### ACTIVITY
Write out the records once more, exactly, and keep any image out.

───── EXERCISE MATERIALS

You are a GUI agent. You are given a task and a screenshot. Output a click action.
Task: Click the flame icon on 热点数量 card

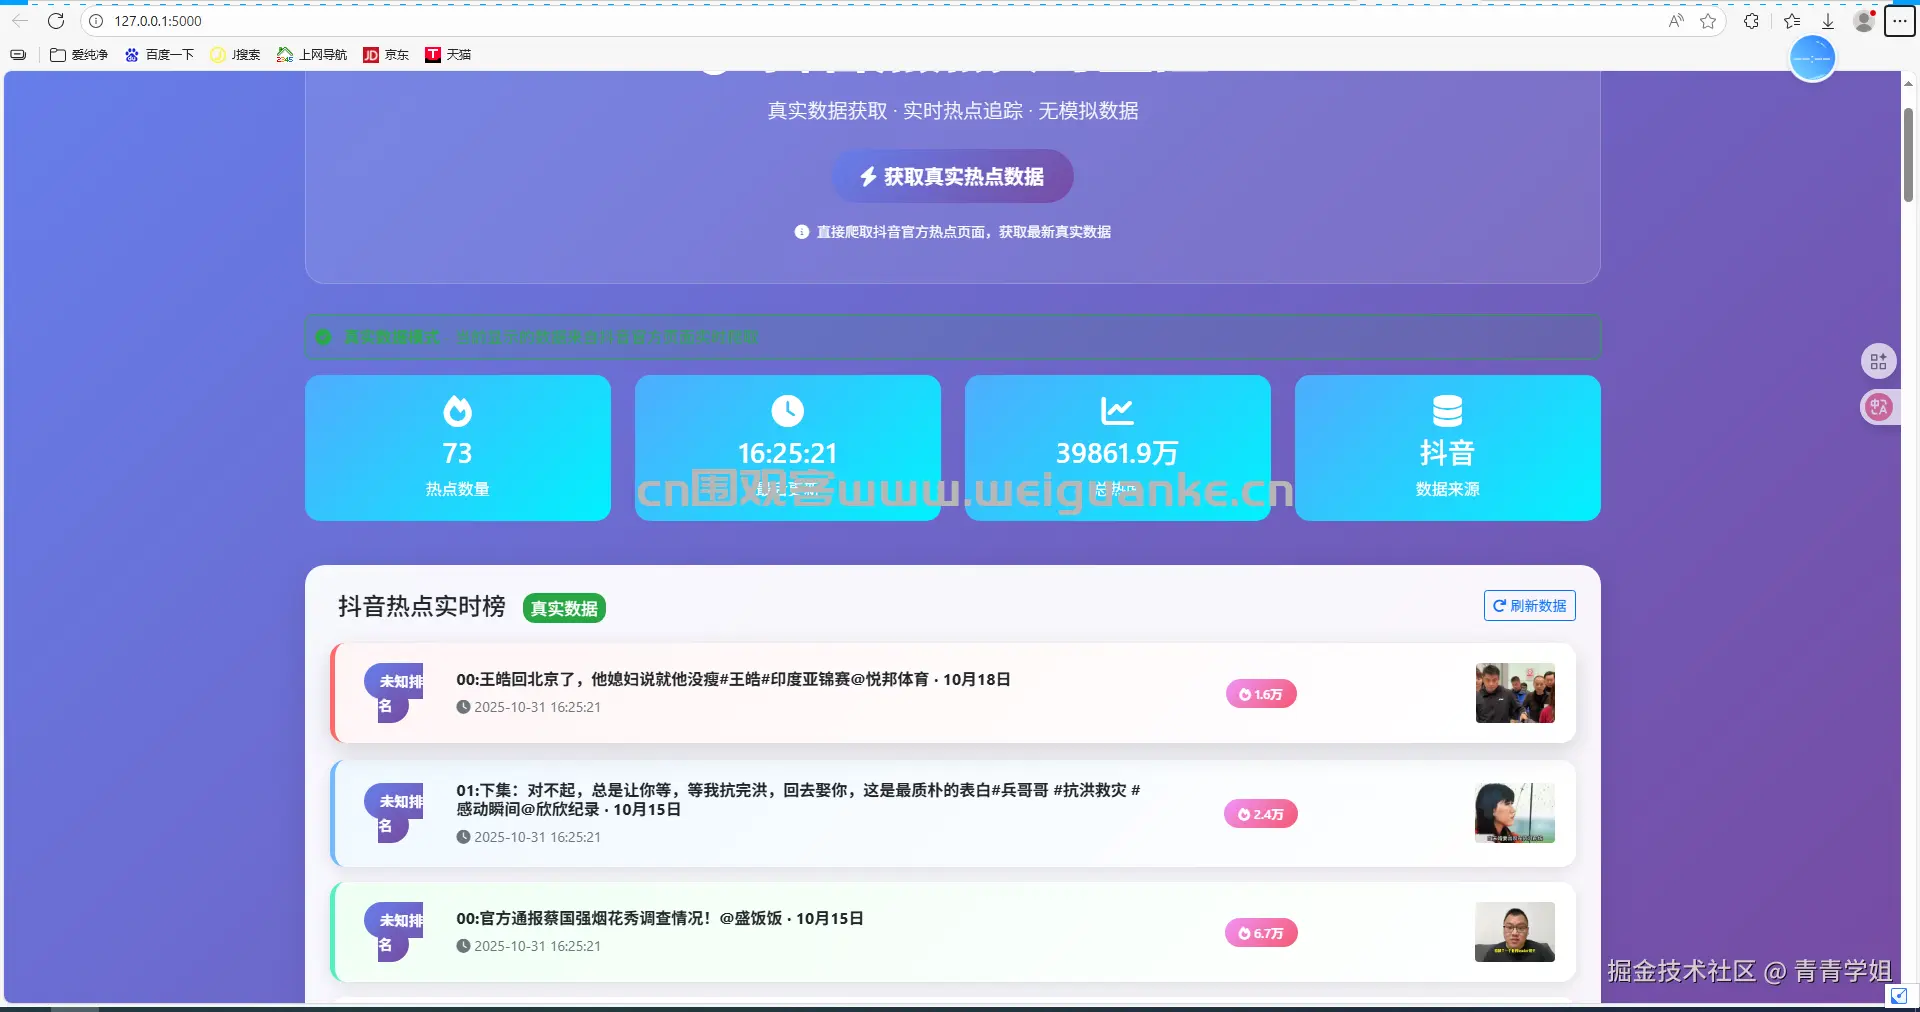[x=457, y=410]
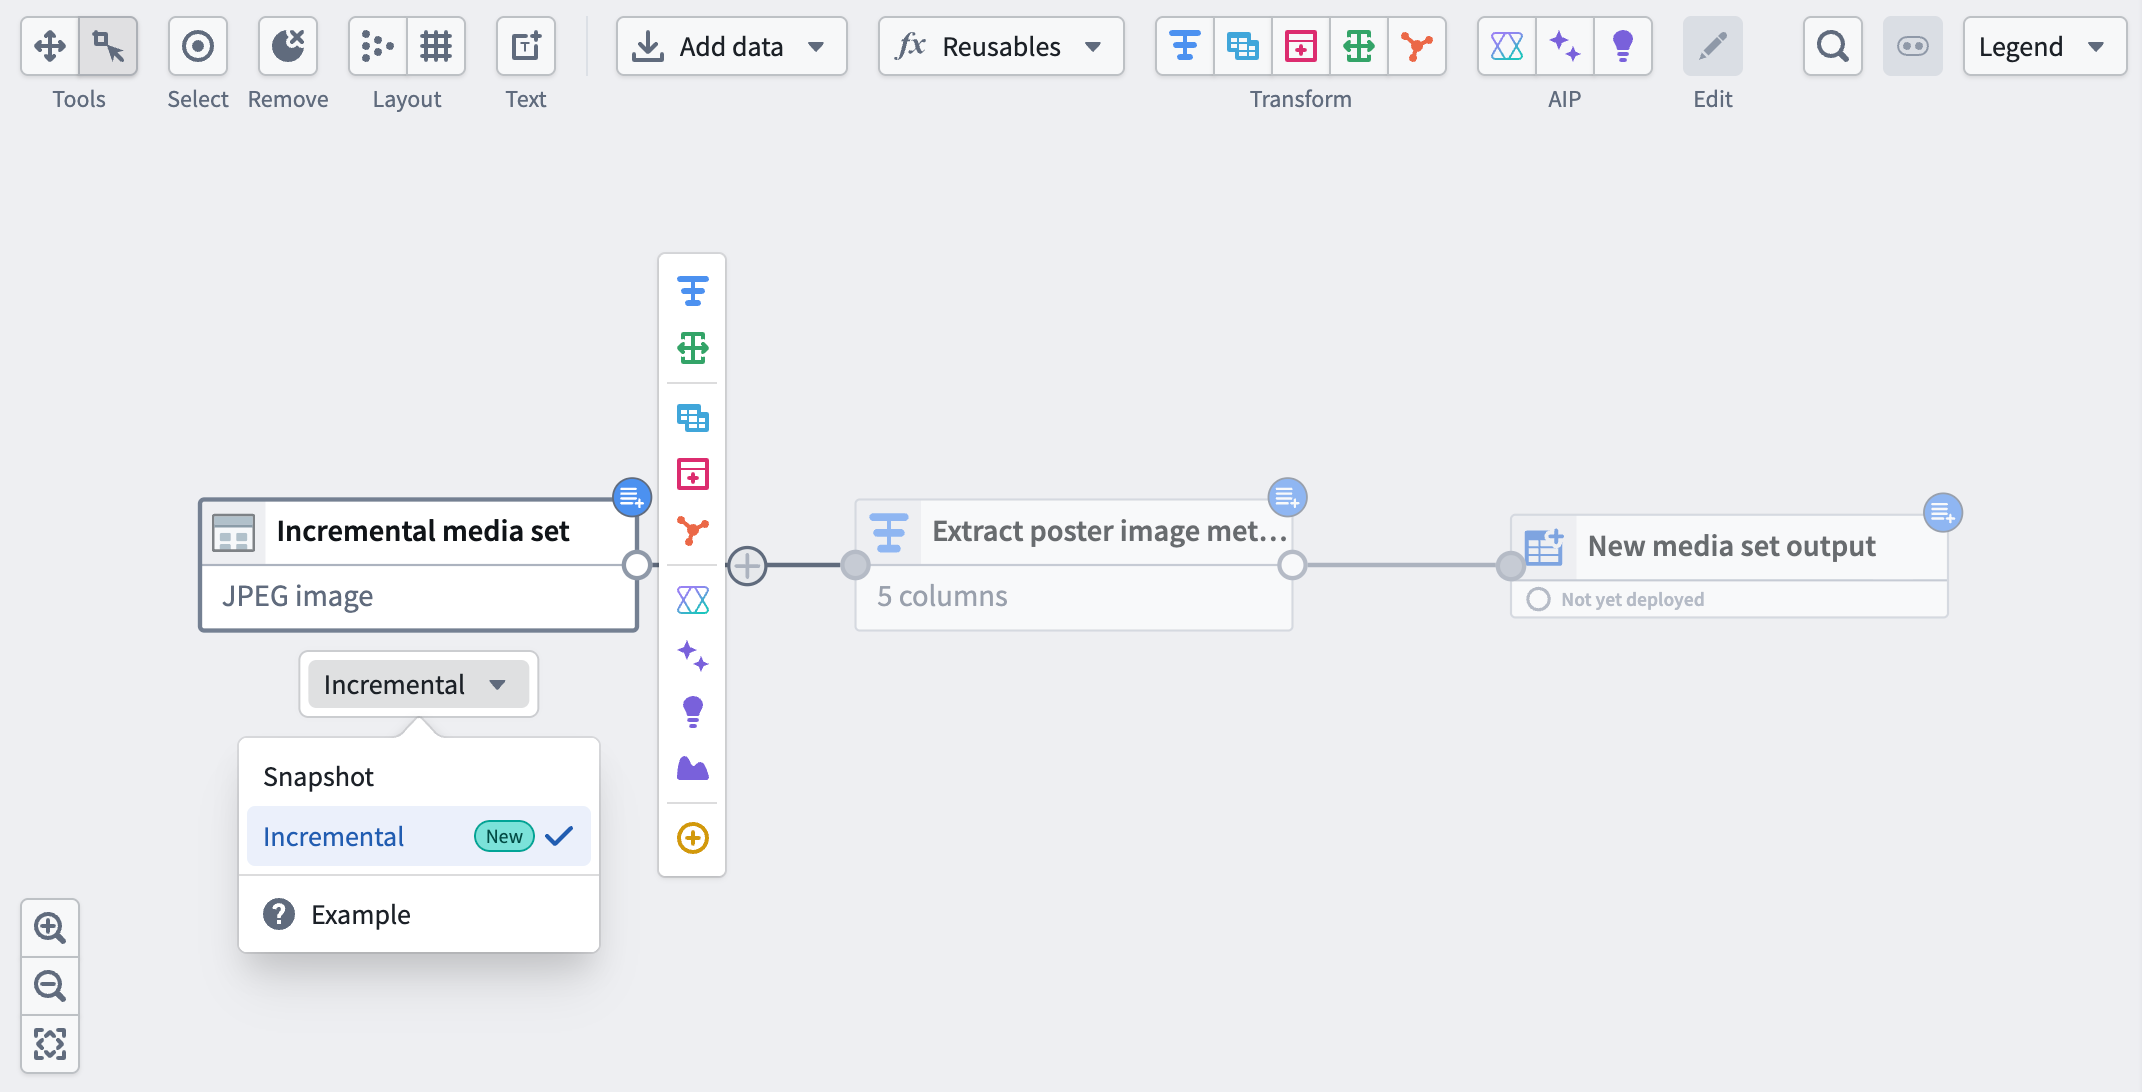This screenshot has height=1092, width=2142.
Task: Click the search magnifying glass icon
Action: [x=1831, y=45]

──────────

### RESULT OF THIS TASK
You are a GUI agent. You are given a task and a screenshot. Output a click action.
Task: Click the flame icon on 热点数量 card

[x=457, y=410]
This screenshot has height=1092, width=2142.
Task: Click the search magnifying glass icon
Action: [x=1831, y=45]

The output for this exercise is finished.